[WHAT YOU ARE ASKED TO DO]
Take the line that contains "Task: Set the font size to 大" and each one after it through the last line below, and retype them exactly. Leave out the pictures.

--- DATA TO EXAMINE Enclosed Below ---

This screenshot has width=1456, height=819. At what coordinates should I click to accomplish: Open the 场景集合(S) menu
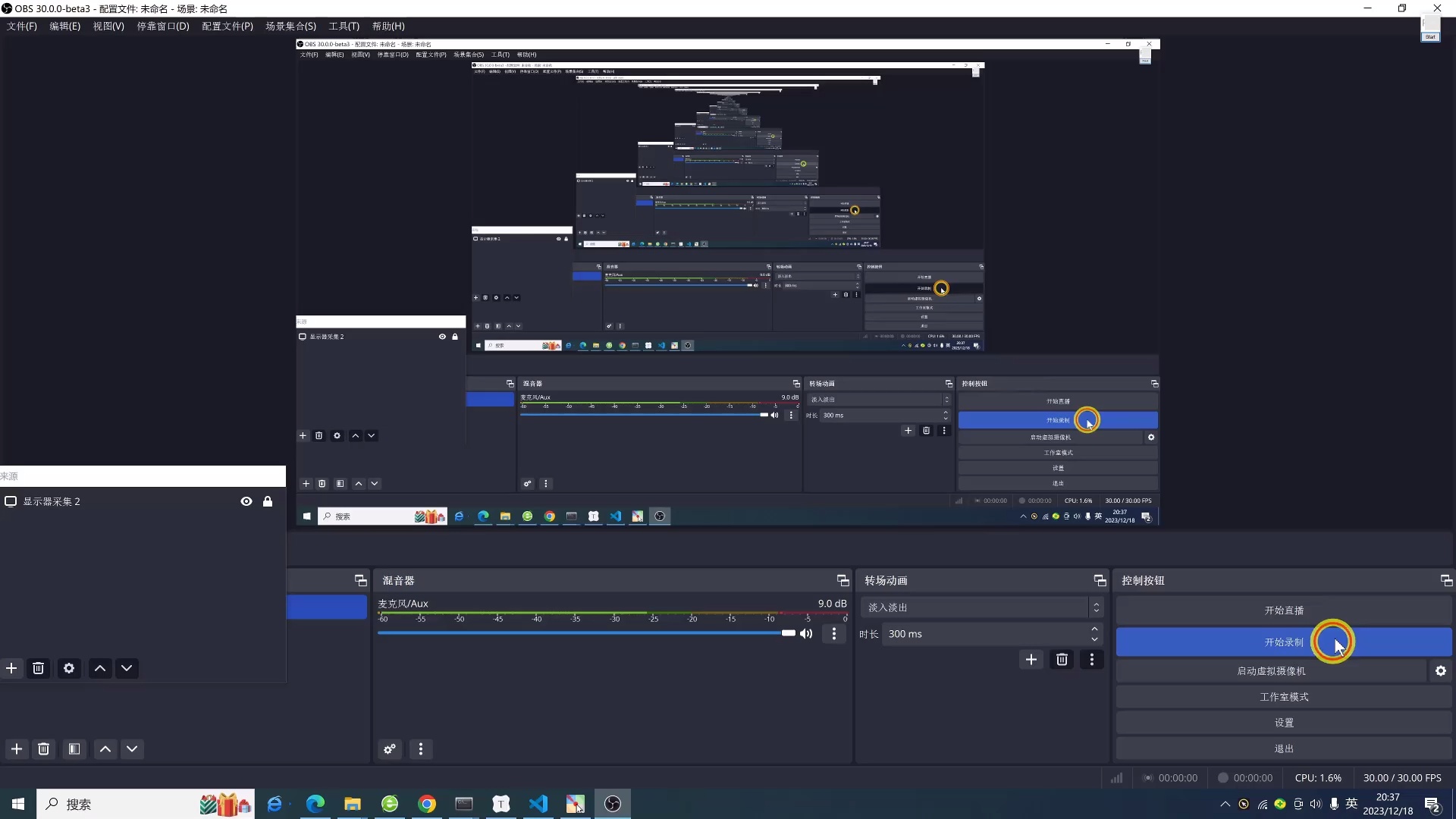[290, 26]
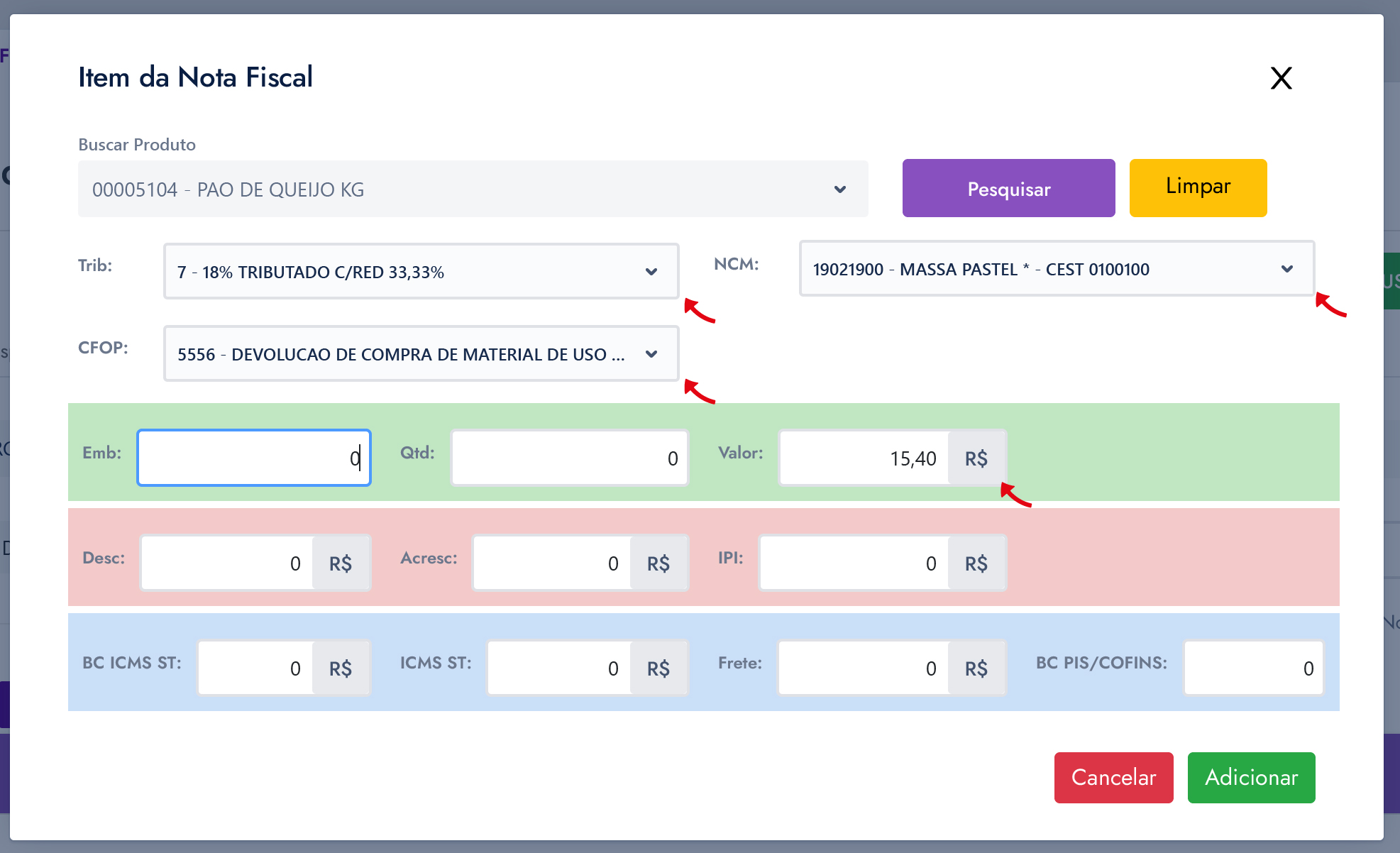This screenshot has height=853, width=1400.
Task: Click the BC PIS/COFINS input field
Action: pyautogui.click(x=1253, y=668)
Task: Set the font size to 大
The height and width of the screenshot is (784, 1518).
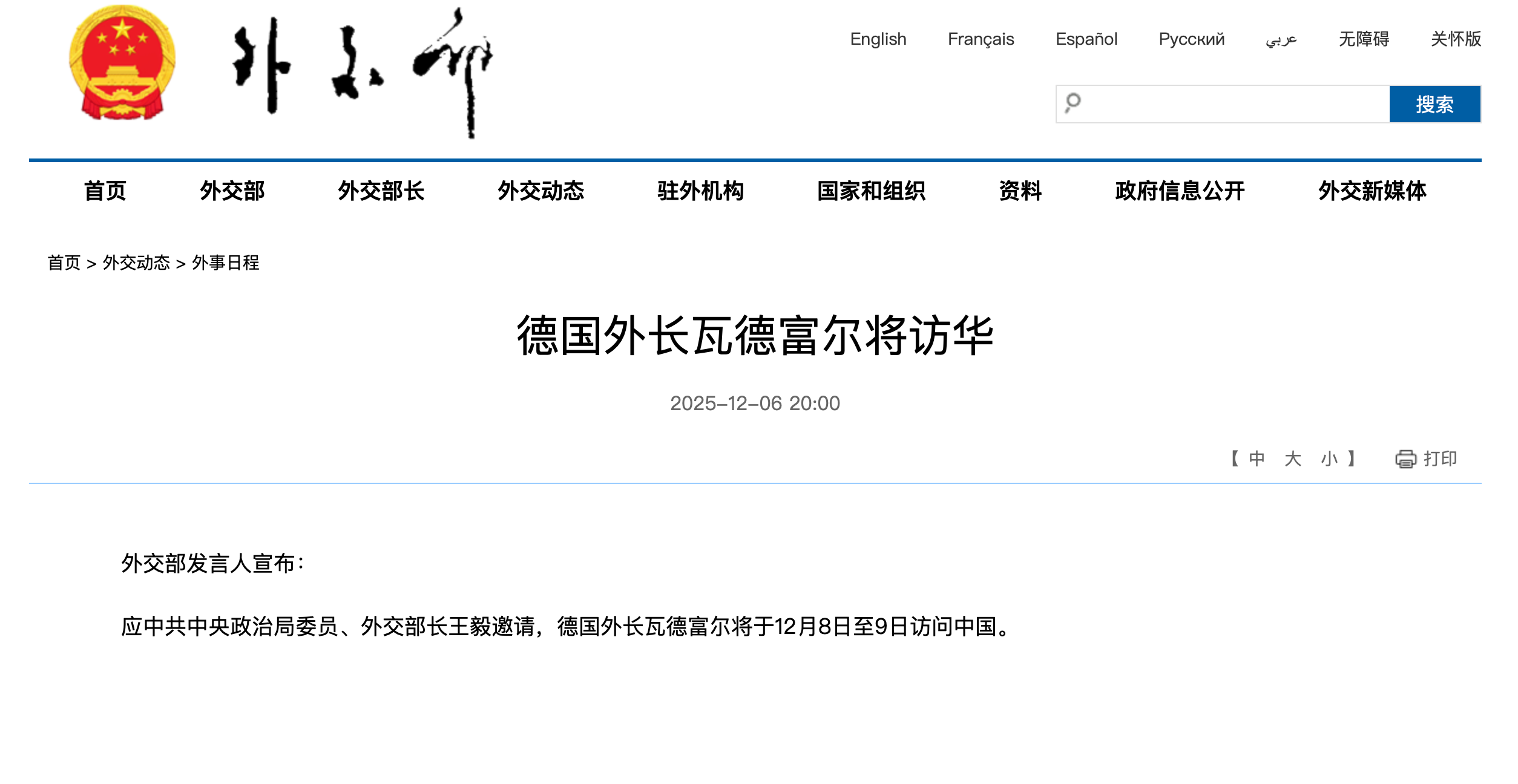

--- End of Enclosed DATA TO EXAMINE ---

[WRITTEN RESPONSE]
Task: Set the font size to 大
The height and width of the screenshot is (784, 1518).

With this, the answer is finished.